This section visualizes the attention scores of frame points to improve the interpretability of FPAC. We selected a local area from a point cloud object and generated 9 frame points. Then, we chose several local points and visualized the attention scores (before softmax) between them and the frame points. This helps to identify which frame points contribute significantly to the convolutional weights of the selected local points. The results are shown in Fig. 10. In the figure, square markers represent frame points, blue dots denote the local area, and black pentagrams indicate the selected local points for visualization. The color of the frame points reflects their attention scores toward the pentagram points.

We observed that the number of frame points with significant influence varies. In (a), 4 frame points have a strong impact, while in (b), there are 3, in (c), 3, and in (d), 5. This suggests that methods33 using a fixed number of weight anchors and simple kernel functions to estimate convolutional weights may be insufficient. Frame points closer to the pentagram points generally have higher attention scores, such as frame point 2 in (a) and frame point 9 in (d). However, this is not always the case. For example, in (a), frame points 6 and 8, in (b), frame point 6, which are farther away, also show significant attention scores. This might be because the pentagram point in (a) is on the connecting rod of the chair backrest, while frame points 6 and 8 are near the lower end of the rod, influencing the upper points. In (c), frame point 2, which is the farthest from the pentagram, still exhibits a certain degree of influence. This can be attributed to its closer proximity to the rod. In (d), the pentagram point is located at the corner where the chair cushion and the rod intersect, requiring multiple frame points to jointly contribute to the weight computation. Our experiments demonstrate that FPAC effectively captures and leverages the spatial features and relationships of frame points when computing convolution weights. By dynamically adjusting the weight contributions of frame points, FPAC enhances the model’s effectiveness.

Fig. 10
figure 10

The visualization of attention scores for the frame points.
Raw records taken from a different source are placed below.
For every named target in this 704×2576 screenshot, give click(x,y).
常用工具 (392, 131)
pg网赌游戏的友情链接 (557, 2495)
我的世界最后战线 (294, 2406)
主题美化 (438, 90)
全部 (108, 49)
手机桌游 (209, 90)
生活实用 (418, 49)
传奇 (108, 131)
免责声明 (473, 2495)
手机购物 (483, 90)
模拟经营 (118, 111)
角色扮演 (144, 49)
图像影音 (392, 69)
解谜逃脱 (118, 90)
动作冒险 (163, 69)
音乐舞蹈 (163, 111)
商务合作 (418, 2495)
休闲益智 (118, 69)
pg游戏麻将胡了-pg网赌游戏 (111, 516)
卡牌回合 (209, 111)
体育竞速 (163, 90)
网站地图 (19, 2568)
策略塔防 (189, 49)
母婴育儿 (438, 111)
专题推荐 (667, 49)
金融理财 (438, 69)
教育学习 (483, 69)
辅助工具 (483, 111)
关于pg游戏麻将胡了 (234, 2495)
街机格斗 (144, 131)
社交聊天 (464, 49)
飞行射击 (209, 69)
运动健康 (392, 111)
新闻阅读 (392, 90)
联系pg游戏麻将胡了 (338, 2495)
Blue circle points represent points within the local areas, black pentagrams denote the attended local points, and square markers indicate the frame points.

Fig. 11
figure 11

Visualization of FPA convolutional filter weights. The first row shows the filter weights generated by FPA, while the second row displays those obtained through linear interpolation (LI). The color of each point represents the spatial convolutional weight generated by FPA, with the color scale indicating the magnitude of the weight: warmer colors (closer to red) correspond to larger weight values, signifying a stronger ability to extract shape features from those points. Larger points represent the frame points, specifically the 8 vertices and the center point of the hexahedron. The similarity in color between a point and the frame points reflects the degree of attention the convolutional weights assign to those frame points.
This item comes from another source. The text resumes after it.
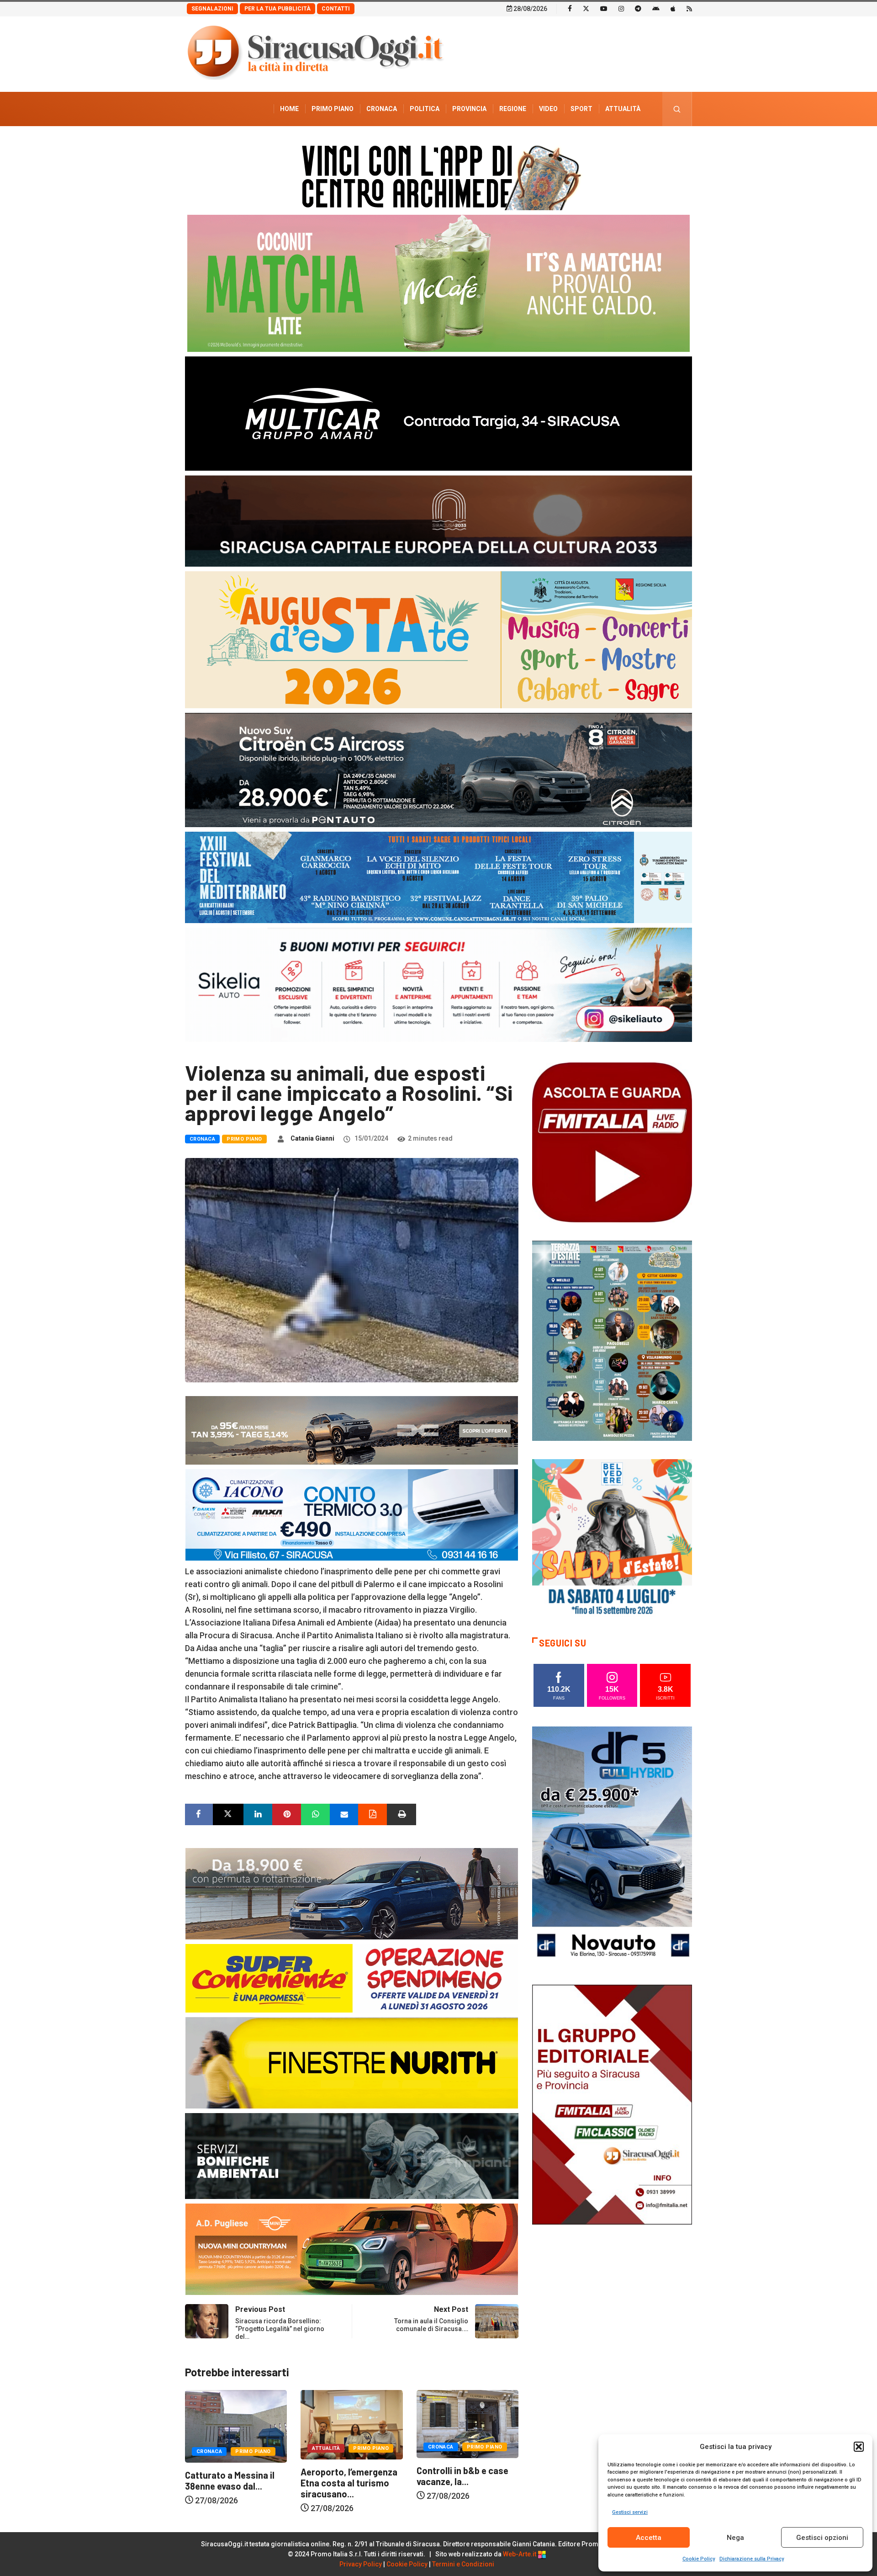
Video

Furthermore, we visualize the weights generated by Frame Points Attention (FPA), focusing on two aspects: the features of filter weights and the attentions between filters and frame points. Figure 11 shows the filter weights generated by FPA in local areas of the point cloud, alongside convolution weights generated by linear interpolation for comparison.
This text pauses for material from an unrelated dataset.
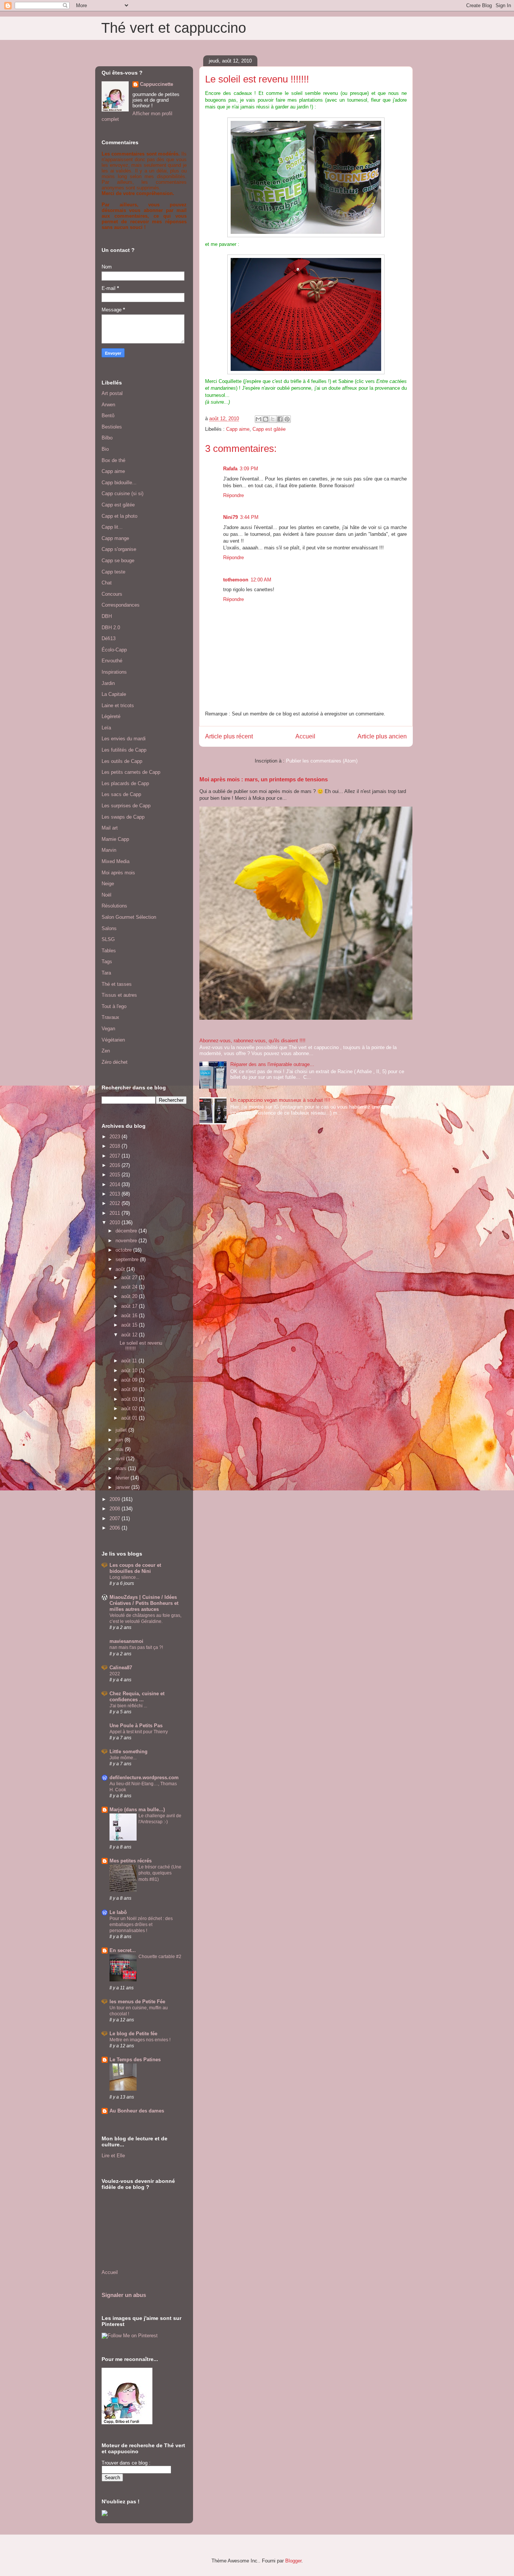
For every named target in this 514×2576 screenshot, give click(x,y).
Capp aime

As shown in Fig. 11, the weights generated by the FPA filter outperform those of the linear interpolation filter in emphasizing unique local features: (a) distinguishing between the surface and edges of a chair; (b) capturing the distinct curvature of a cup’s waistline compared to its general surface; (c) highlighting the defining edge lines of a lampshade; (d) accentuating the right-angled edges of a monitor; and (e) differentiating between the two layers of wings that share a similar shape but differ significantly in positional height. The weights generated by FPA are particularly effective at extracting diverse features, including surface features (e.g., (a) and (b)), edge line features (e.g., (c) and (d)), and features of similar shapes in different locations (e.g., (e)). In contrast, the weights produced by linear interpolation, while capable of capturing some differences in these features, exhibit smooth transitions across continuous positions, making them less effective at emphasizing non-smooth shape features. The FPA-generated filter weights, by comparison, exhibit greater diversity and adaptability.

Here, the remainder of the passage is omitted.